3. Dieu « exalte » à présent son Fils en lui conférant un « nom » glorieux, qui, dans le langage biblique, indique la personne elle-même et sa dignité. Or, ce nom est « Kyrios », « Seigneur », le nom sacré du Dieu biblique, appliqué à présent au Christ ressuscité. Celui-ci place dans une attitude d’adoration l’univers, décrit selon la tripartition du ciel, de la terre et des enfers.
Dans le final de l’hymne, le Christ glorieux apparaît ainsi comme le Pantokrator, c’est-à-dire le Seigneur tout-puissant qui trône de manière triomphale dans les absides des basiliques paléochrétiennes et byzantines. Il porte encore les signes de la passion, c’est-à-dire de sa véritable humanité, mais il se révèle à présent dans la splendeur de la divinité. Proche de nous dans la souffrance et dans la mort, le Christ nous attire à présent à Lui dans la gloire, en nous bénissant et en nous faisant participer à son éternité.
4. Nous concluons notre réflexion sur l’hymne paulinien en laissant la parole à saint Ambroise, qui reprend souvent l’image du Christ qui « se dépouilla lui-même », en s’humiliant et comme en s’annulant (exinanivit semetipsum) dans l’incarnation et dans l’offrande de sa propre personne sur la croix.

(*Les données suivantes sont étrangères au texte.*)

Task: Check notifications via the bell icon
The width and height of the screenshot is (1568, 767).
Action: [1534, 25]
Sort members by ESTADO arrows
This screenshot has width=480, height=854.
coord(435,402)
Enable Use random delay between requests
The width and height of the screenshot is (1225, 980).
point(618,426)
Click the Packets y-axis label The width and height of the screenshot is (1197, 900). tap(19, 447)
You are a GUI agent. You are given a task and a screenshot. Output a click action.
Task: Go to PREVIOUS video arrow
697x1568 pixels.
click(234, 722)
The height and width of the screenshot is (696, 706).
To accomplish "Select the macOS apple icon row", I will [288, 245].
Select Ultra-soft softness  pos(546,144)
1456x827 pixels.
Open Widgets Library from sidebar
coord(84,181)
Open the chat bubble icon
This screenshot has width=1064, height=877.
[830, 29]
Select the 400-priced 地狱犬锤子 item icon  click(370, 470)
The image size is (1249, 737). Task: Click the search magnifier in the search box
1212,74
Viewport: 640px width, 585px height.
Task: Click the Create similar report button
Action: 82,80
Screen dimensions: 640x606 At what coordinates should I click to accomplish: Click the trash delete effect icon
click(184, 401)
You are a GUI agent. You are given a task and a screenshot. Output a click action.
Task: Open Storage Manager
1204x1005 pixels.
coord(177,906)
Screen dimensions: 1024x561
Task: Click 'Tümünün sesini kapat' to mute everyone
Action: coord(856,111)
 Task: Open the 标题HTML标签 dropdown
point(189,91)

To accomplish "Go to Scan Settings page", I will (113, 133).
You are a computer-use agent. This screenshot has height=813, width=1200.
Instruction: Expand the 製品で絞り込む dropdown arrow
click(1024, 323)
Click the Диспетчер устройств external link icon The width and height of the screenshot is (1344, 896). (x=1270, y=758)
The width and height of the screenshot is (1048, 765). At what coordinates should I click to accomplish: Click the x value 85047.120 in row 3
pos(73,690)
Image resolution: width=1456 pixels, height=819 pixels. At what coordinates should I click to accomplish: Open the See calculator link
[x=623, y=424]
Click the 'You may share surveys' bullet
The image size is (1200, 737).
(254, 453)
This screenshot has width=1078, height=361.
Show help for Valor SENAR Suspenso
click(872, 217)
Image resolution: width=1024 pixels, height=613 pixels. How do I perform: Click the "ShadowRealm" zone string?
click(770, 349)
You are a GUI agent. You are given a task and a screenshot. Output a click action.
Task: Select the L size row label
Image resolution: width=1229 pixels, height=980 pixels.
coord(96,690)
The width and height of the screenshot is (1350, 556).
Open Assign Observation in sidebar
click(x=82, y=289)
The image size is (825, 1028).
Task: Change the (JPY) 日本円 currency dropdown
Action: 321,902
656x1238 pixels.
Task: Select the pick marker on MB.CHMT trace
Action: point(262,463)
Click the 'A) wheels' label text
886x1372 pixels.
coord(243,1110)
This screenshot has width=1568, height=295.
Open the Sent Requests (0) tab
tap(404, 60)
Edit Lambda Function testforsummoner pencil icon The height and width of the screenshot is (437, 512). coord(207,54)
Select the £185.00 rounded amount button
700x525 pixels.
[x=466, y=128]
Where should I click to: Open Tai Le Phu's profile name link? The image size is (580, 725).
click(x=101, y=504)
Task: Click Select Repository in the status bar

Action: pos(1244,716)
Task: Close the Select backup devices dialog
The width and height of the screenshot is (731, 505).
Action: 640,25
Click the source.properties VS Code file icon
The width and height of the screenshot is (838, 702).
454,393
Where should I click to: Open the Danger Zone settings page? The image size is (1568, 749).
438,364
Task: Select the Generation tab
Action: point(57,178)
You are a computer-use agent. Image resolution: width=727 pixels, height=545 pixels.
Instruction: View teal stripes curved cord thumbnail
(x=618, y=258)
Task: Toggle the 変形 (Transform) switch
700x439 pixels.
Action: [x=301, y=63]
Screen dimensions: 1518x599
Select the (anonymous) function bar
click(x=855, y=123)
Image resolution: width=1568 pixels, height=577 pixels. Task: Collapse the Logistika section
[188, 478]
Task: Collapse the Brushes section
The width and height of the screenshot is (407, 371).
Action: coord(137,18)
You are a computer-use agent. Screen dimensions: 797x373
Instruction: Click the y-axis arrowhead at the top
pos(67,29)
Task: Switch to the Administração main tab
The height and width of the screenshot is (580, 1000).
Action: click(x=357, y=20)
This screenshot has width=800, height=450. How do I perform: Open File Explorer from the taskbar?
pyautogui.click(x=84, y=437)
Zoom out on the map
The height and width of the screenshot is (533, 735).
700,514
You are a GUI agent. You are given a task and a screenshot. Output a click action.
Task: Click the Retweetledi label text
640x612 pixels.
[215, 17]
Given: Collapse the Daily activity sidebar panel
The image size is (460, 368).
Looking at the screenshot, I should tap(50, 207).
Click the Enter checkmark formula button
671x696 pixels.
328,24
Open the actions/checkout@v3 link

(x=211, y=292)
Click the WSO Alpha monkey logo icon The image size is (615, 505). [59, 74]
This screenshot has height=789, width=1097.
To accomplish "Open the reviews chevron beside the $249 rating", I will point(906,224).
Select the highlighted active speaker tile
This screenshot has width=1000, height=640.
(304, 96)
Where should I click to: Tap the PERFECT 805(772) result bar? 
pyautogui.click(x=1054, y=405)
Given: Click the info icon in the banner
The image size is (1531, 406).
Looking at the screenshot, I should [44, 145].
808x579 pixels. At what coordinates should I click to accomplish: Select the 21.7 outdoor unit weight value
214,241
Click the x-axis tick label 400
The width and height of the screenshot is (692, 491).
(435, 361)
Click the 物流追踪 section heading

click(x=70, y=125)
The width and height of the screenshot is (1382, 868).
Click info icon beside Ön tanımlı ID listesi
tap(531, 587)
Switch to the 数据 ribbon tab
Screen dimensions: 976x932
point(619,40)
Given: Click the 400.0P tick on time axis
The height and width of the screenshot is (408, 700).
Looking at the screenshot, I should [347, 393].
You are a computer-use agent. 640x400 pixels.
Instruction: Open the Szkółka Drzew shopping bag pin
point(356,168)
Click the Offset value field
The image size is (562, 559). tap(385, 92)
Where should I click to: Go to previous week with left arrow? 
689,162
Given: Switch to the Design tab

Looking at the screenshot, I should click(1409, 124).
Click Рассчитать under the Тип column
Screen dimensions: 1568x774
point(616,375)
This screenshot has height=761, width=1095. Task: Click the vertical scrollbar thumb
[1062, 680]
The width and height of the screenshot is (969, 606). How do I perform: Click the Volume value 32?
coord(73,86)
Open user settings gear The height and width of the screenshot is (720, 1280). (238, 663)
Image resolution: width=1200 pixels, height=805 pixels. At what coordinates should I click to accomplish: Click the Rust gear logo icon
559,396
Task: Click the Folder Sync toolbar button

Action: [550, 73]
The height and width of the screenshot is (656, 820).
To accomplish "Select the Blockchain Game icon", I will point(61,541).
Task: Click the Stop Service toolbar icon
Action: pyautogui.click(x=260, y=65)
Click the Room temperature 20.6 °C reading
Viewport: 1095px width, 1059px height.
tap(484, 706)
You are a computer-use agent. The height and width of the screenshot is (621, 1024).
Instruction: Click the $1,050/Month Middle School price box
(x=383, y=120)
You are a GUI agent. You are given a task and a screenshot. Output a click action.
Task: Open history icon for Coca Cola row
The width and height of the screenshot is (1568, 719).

En particulier, dans le Commentaire du Psaume CXVIII, l’Evêque de Milan s’exprime ainsi: « Le Christ, pendu sur la croix… fut transpercé par la lance et il s’en écoula du sang et de l’eau plus doux que tout onguent, victime agréable à Dieu, répandant dans le monde entier le parfum de la sanctification… Alors Jésus, transpercé, répandit le parfum du pardon des péchés et de la rédemption. En effet, devenu homme, de Verbe qu’il était, il avait été profondément limité, et il est devenu pauvre, bien qu’étant riche, pour nous enrichir de sa misère (cf. 2 Co 8, 9); il était puissant, il s’est manifesté comme un misérable, si bien qu’Hérode le méprisait et se moquait de lui; il savait ébranler la terre, et pourtant, il restait accroché à ce tronc; il enfermait le ciel dans une étreinte de ténèbres, il mettait le monde en croix, et pourtant, il avait été mis en croix; il baissait la tête, et pourtant, le Verbe en sortait; il avait été anéanti, et pourtant, il remplissait toute chose. Il est descendu étant Dieu, il est monté étant un homme; le Verbe est devenu chair afin que la chair puisse revendiquer pour elle le trône du Verbe à la droite de Dieu; il était entièrement couvert de plaies, et pourtant, un onguent s’en écoulait, il apparaissait déchu, et pourtant, on le reconnaissait comme Dieu » (III, 8, SAEMO IX, Milan-Rome 1987, pp. 131.133).